Many of the kids who come to Hidden Villa have never stepped foot on a trail. They’re afraid of nature and the smells on a farm. I may only have them for one day, but in that day, I see the lights come on. They come away transformed.
Today, I was with a group of second graders. I took them on a hike to what we call the “Top of the World.” As we climbed to the top, they complained incessantly, “When are we going to be there?!” When we finally sat down on the trail for lunch, a hush fell over them. Soon they began playing at being silly and laughing at each other’s jokes.
The healing qualities of Hidden Villa wash over the kids. They move differently and express themselves differently. What emerges is confidence, creativity and joy. I don’t need to teach them; nature is the teacher.
At the end of a day, we ask the kids, “Who does Hidden Villa belong to?” I let them struggle with the answer. Frank and Josephine? Eventually, someone says it. “Yes!” Looking at each one of them, I tell them, “Hidden Villa belongs to you and you and you…” I myself take this idea very seriously and feel a sense of ownership with Hidden Villa. It’s my place: a place that embodies a set of values I care about and that we urgently need to survive as a human race.
When I bring adults to Hidden Villa, it changes them. The anxiety and buzz of Silicon Valley begins to drop away, and the place works its magic. People reconnect to who they are and what’s important. They begin to remember and imagine a different set of possibilities.
There is a beautiful legacy at Hidden Villa in the land and in the spirit of Josephine and Frank. We need this legacy to help us remember who we are – connected to everything. What other place exists like it? There is no other place.
Nick Turner’s Story
I didn’t realize how much this space meant to people, until I was out in town wearing my staff shirt and someone stopped me to say, “Hey, I love Hidden Villa!” I’ve worked as a summer camp counselor since 2013 and am now an environmental education intern.
I always do the same thing when I return to Hidden Villa. I have the driver drop me off by the front gate and walk up with all my stuff. I come from Belleville, Illinois and have never seen anything like the view walking up the property. It is just so beautiful. Sometimes when you see it everyday, it loses the effect, but then there are always those days when you are walking up the farm and you are like “Wow, this is so amazing.” There is just an inherent sense of magic all over the place.
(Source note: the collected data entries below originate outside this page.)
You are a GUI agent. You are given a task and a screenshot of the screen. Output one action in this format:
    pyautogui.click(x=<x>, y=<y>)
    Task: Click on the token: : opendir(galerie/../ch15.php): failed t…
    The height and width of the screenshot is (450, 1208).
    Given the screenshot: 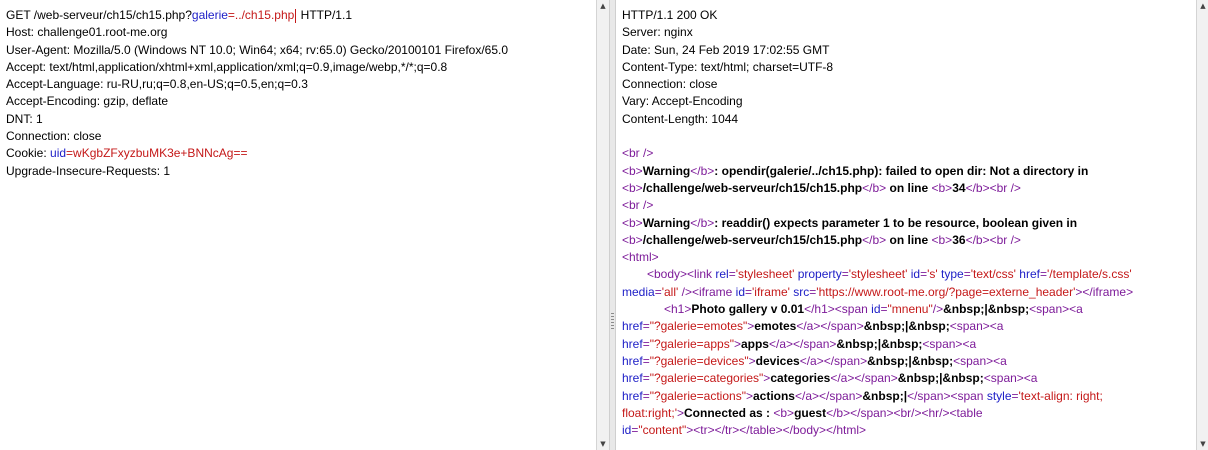 What is the action you would take?
    pyautogui.click(x=902, y=170)
    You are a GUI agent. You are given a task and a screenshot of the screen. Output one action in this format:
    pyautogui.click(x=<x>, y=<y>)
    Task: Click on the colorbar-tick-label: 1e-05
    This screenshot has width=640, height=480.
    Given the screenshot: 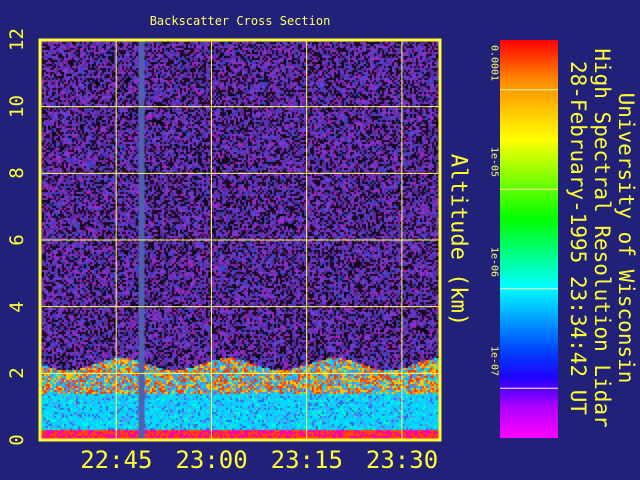 What is the action you would take?
    pyautogui.click(x=494, y=162)
     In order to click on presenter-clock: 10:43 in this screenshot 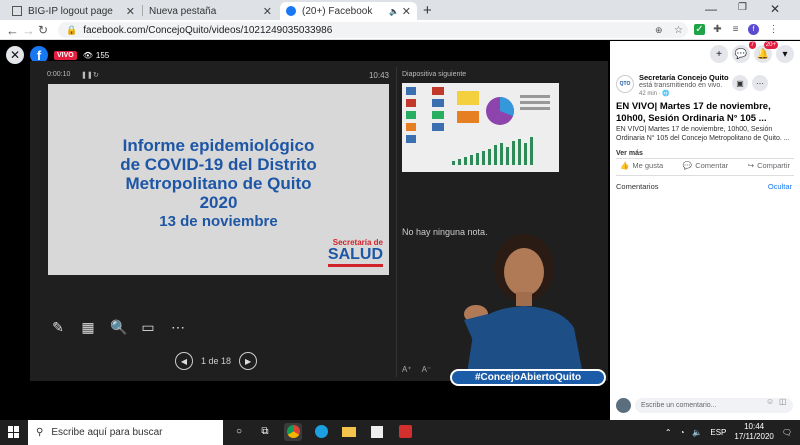, I will do `click(378, 76)`.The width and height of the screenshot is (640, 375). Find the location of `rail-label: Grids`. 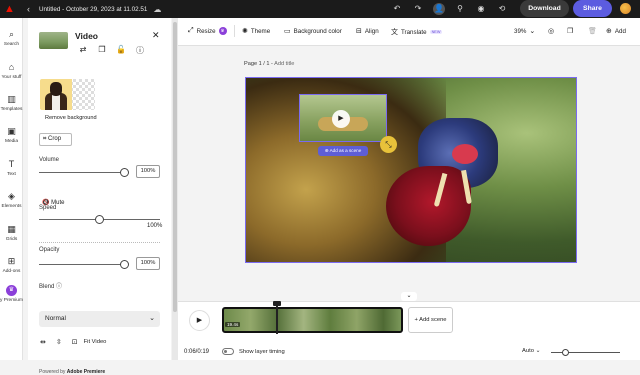

rail-label: Grids is located at coordinates (12, 240). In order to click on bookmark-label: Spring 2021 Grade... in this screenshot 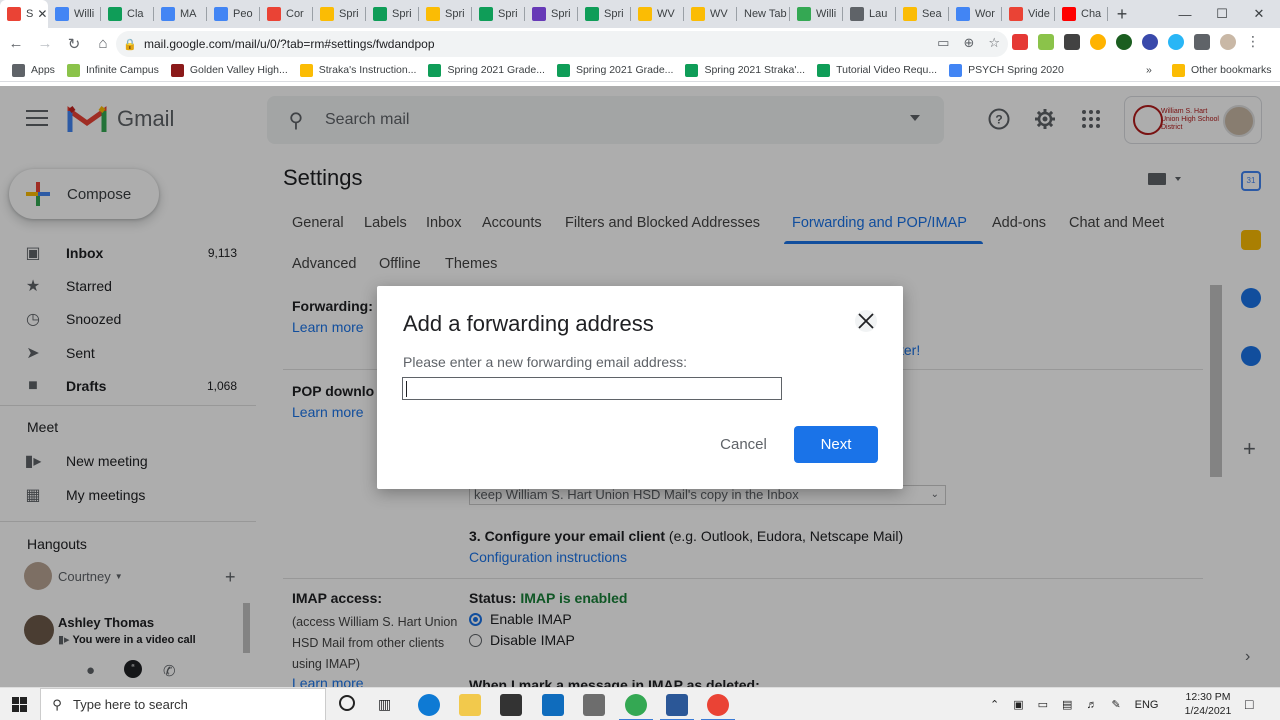, I will do `click(624, 70)`.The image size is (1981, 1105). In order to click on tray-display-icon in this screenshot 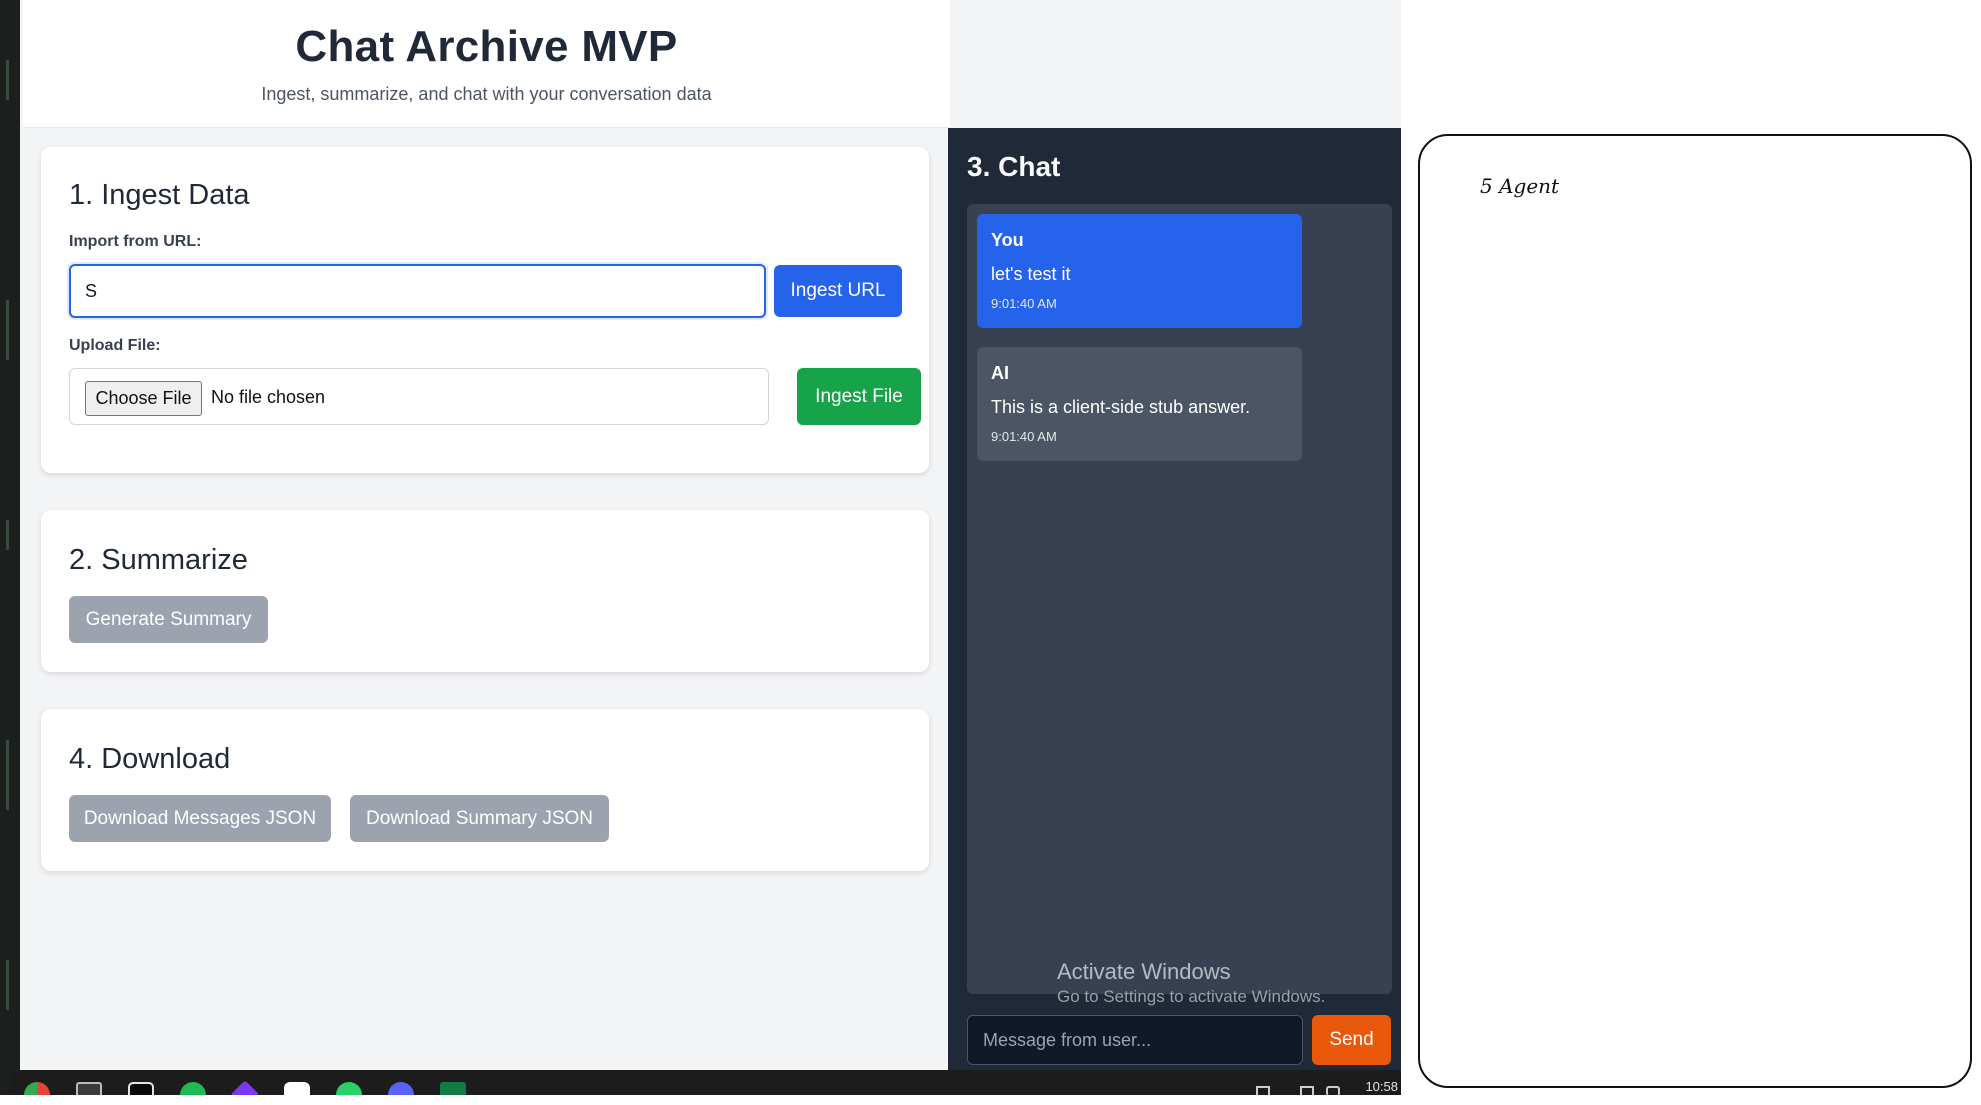, I will do `click(1307, 1090)`.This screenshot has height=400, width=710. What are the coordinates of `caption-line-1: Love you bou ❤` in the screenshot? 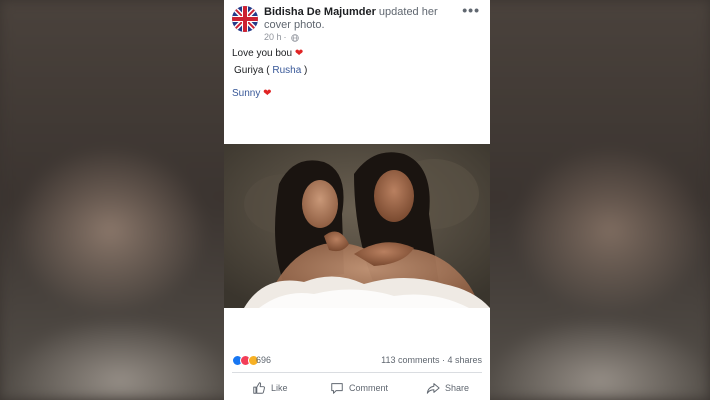 It's located at (268, 54).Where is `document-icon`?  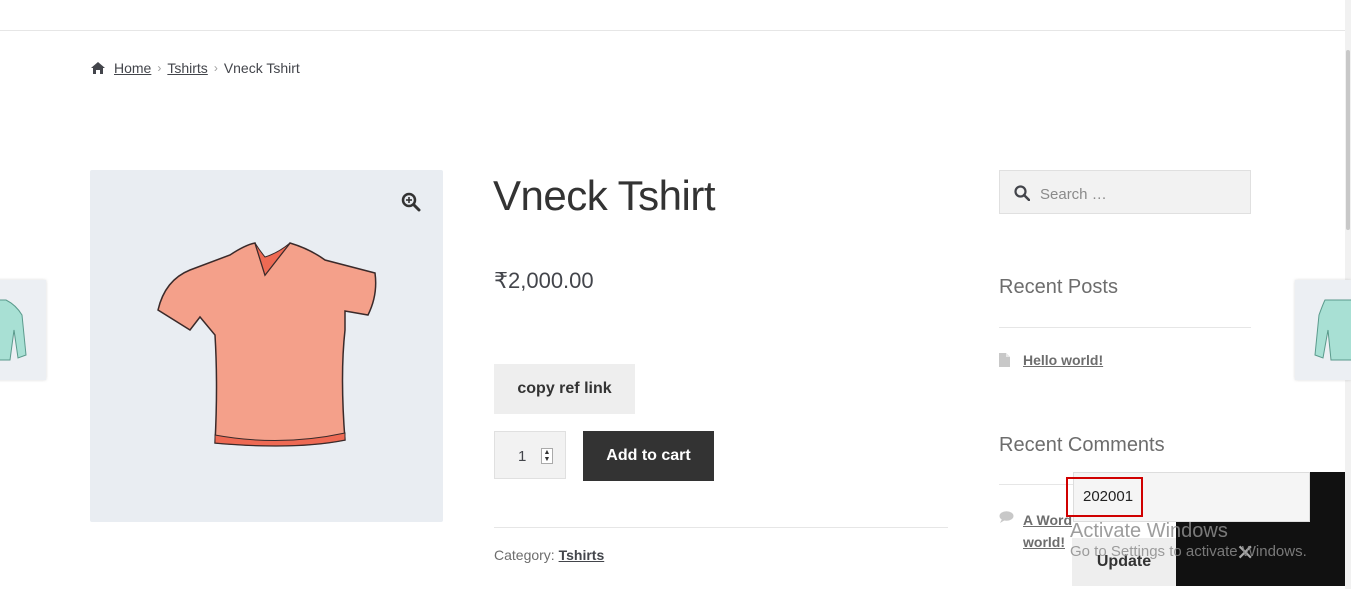 document-icon is located at coordinates (1004, 360).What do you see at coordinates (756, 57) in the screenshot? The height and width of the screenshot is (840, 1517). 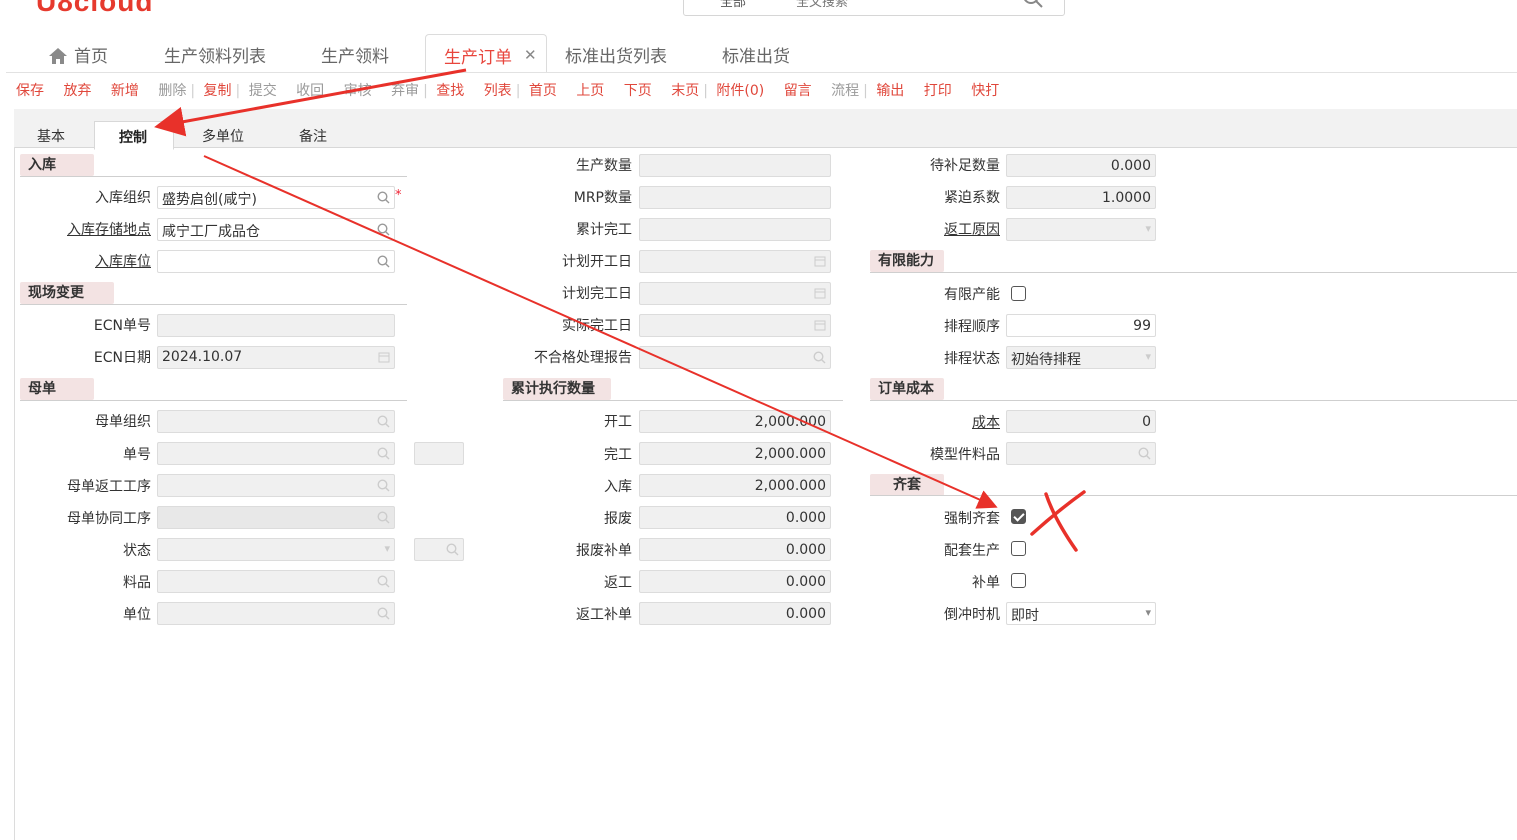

Hidden Villa has helped me learn a lot about myself and how I fit into the world. When you’re working at Hidden Villa, you see how you fit. You don’t always know every single connection you’re making when teaching someone about things like sustainable agriculture or how to awaken their senses in nature and see what’s behind the green blur, but you get a chance to meaningfully interact with at least 800 kids every summer. If they remember one thing and take it to their friends and their friends take it to their friends, that’s cool to think about and that makes the impact palpable to me.
I’ve learned that I can have an impact on a community because it’s hard to feel like you can make a difference.There’s active healing that comes from a place that teaches you, “Yes, you can have an impact, and yes, you can teach others to unlock that within themselves as well.”